Output the entries from the line with "Image resolution: width=427" to the line with "click(234, 36)" as a two-column CSV with the headers instruction and response. Give each entry one row, with its instruction text and its response each in a single quoted field and any line breaks replaced by spaces.

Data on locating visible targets

START

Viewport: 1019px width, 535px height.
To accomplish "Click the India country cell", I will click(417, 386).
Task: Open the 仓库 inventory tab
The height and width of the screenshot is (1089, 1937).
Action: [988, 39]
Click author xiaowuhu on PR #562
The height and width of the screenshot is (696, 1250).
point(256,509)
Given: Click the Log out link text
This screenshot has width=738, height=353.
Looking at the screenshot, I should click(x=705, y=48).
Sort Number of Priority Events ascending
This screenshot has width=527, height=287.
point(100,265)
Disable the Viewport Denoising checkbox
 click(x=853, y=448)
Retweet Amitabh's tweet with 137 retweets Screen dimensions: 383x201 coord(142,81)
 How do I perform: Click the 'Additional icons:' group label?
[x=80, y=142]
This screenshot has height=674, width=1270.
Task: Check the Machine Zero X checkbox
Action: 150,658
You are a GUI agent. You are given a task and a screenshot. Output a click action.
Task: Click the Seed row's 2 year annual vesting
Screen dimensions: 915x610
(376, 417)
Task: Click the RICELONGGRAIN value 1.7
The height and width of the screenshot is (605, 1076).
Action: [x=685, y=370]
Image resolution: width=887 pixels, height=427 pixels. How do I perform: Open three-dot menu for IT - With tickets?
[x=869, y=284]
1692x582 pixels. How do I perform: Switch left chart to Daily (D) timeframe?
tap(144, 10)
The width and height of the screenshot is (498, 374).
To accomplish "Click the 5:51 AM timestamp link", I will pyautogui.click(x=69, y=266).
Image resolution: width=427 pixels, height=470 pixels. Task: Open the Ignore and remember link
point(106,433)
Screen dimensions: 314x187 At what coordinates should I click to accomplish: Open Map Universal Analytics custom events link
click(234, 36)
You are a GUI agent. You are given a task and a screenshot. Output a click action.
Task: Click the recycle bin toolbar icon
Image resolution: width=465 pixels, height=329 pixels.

END

• Task answer:
instruction,response
"Image resolution: width=427 pixels, height=470 pixels. Task: Open the Ignore and remember link","point(106,433)"
"Screen dimensions: 314x187 At what coordinates should I click to accomplish: Open Map Universal Analytics custom events link","click(234, 36)"